(Brano del documento)
━━━━━━
Farmaci Redazione DottNet | 20/10/2019 19:02

Si sperimenta un farmaco, sotto accusa una infezione della bocca del batterio 'Porphyromonas gingivalis'

E' iniziato anche in Europa l'arruolamento dei pazienti di Alzheimer per uno studio clinico americano che potrebbe aprire nuove prospettive di cura per una patologia che colpisce circa 40 milioni di persone nel mondo, di cui un milione solo in Italia. Il 'trial' clinico, che mira a coinvolgere 570 pazienti tra Usa e vecchio continente, segue la messa a punto di un farmaco sperimentato finora solo sui topi, dopo la scoperta di un legame tra l'Alzheimer e il batterio 'Porphyromonas gingivalis', una delle cause principali della parodontite o piorrea, una grave forma di gengivite, altamente resistente agli antibiotici.
━━━━━━
(Esercizio 1)
Rispondi a queste domande sul brano sull'Alzheimer:
(a) Quanti pazienti vuole coinvolgere lo studio clinico?
(b) Su quali animali è stato provato finora il farmaco?
(c) Quante persone colpisce la malattia in Italia?
(Esercizio 2) Trascrivi dal brano sull'Alzheimer tutto il testo che va da "Si sperimenta un" giù fino a "resistente agli antibiotici.".
(Esercizio 3) Prosegui il brano sull'Alzheimer a partire dal punto in cui si ferma.
━━━━━━
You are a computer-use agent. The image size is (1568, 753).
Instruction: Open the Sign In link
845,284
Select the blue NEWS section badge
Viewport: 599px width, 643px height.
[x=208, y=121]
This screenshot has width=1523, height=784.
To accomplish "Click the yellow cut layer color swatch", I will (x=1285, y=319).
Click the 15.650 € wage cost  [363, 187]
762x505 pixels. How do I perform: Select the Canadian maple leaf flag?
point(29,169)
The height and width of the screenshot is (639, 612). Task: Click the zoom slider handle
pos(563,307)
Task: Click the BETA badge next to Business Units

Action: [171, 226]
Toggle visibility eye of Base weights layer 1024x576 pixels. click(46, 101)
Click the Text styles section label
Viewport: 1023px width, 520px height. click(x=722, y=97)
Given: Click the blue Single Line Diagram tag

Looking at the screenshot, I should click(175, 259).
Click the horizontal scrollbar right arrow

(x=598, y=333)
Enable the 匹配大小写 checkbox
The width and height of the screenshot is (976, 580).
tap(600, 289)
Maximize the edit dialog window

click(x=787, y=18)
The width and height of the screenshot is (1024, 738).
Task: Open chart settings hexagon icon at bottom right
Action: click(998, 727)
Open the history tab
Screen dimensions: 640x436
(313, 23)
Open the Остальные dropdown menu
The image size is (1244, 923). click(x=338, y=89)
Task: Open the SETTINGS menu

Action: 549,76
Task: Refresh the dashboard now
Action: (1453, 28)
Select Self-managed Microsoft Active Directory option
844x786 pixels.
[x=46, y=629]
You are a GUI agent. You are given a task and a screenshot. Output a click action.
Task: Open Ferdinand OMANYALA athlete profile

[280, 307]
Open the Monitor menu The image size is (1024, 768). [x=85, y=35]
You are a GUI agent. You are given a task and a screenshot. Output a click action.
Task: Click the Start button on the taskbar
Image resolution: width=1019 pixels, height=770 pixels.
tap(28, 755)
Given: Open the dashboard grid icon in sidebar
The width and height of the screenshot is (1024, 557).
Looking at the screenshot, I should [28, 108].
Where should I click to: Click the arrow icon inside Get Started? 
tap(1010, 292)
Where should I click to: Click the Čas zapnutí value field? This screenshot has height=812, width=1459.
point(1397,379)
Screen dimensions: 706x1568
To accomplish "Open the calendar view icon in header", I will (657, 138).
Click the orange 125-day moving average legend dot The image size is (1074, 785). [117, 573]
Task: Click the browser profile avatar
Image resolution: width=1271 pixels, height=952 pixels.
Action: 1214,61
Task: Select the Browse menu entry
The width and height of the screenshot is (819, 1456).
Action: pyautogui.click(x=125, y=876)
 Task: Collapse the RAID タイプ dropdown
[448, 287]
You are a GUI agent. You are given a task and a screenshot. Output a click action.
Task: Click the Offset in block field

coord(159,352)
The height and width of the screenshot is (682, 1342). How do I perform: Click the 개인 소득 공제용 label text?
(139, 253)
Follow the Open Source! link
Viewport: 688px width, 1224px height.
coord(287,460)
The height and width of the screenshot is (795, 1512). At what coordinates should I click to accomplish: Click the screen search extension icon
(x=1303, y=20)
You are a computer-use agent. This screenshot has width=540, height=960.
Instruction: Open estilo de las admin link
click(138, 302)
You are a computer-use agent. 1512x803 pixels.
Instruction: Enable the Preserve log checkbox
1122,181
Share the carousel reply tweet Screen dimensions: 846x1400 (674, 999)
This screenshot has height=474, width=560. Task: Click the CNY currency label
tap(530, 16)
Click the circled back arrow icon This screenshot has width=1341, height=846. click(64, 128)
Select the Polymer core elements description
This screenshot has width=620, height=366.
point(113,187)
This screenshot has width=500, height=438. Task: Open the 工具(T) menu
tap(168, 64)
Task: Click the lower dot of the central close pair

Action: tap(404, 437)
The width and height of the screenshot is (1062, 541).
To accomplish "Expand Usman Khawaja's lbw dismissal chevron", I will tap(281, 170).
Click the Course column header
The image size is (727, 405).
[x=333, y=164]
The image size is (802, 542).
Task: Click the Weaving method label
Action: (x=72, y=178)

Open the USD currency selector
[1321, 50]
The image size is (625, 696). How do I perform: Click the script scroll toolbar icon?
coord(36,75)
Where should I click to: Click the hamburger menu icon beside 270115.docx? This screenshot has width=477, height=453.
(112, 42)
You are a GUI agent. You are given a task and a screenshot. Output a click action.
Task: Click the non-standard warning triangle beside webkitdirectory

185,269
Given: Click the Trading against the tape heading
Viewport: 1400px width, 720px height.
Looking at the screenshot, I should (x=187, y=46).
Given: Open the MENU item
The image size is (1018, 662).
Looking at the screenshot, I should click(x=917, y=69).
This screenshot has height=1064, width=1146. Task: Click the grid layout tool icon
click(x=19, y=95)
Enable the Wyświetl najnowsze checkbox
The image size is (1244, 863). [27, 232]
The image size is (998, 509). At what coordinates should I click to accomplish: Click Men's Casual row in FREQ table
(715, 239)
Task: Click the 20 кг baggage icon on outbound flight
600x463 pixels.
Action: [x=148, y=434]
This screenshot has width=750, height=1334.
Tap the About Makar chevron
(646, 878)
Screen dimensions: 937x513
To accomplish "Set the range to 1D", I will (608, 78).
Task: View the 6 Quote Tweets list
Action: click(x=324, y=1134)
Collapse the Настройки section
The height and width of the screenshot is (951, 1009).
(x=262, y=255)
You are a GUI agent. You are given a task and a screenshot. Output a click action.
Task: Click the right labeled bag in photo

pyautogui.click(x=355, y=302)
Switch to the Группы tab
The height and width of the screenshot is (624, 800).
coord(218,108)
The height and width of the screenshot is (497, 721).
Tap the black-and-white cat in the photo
━━━━━━
(Risposta 1)
(a) 570 pazienti, tra Usa ed Europa.
(b) Sui topi.
(c) Circa un milione.

(Risposta 2)
Si sperimenta un farmaco, sotto accusa una infezione della bocca del batterio 'Porphyromonas gingivalis'

E' iniziato anche in Europa l'arruolamento dei pazienti di Alzheimer per uno studio clinico americano che potrebbe aprire nuove prospettive di cura per una patologia che colpisce circa 40 milioni di persone nel mondo, di cui un milione solo in Italia. Il 'trial' clinico, che mira a coinvolgere 570 pazienti tra Usa e vecchio continente, segue la messa a punto di un farmaco sperimentato finora solo sui topi, dopo la scoperta di un legame tra l'Alzheimer e il batterio 'Porphyromonas gingivalis', una delle cause principali della parodontite o piorrea, una grave forma di gengivite, altamente resistente agli antibiotici.

(Risposta 3)
"C'e' l'evidenza che il Porphyromonas gingivalis e i suoi enzimi, chiamati gingipains, in grado di degradare le proteine nel cervello, possono giocare un ruolo centrale nella patogenesi dell'Alzheimer, fornendo un nuovo quadro concettuale per il trattamento della malattia", si legge nello studio, pubblicato nei mesi scorsi sulla rivista americana online Science Advances.  A condurlo e finanziarlo e' stata la Cortexyme, compagnia biotech della California, in collaborazione con Jagiellonian University in Polonia, University of California, University of Louisville School of Dentistry e Harvard University School of Dental Medicine in Usa, University of Melbourne in Australia e University of Auckland in Nuova Zelanda. Le cause dell'Alzheimer restano sconosciute ma tra gli esperti si rafforza l'ipotesi che possa essere scatenato da batteri, virus o addirittura funghi.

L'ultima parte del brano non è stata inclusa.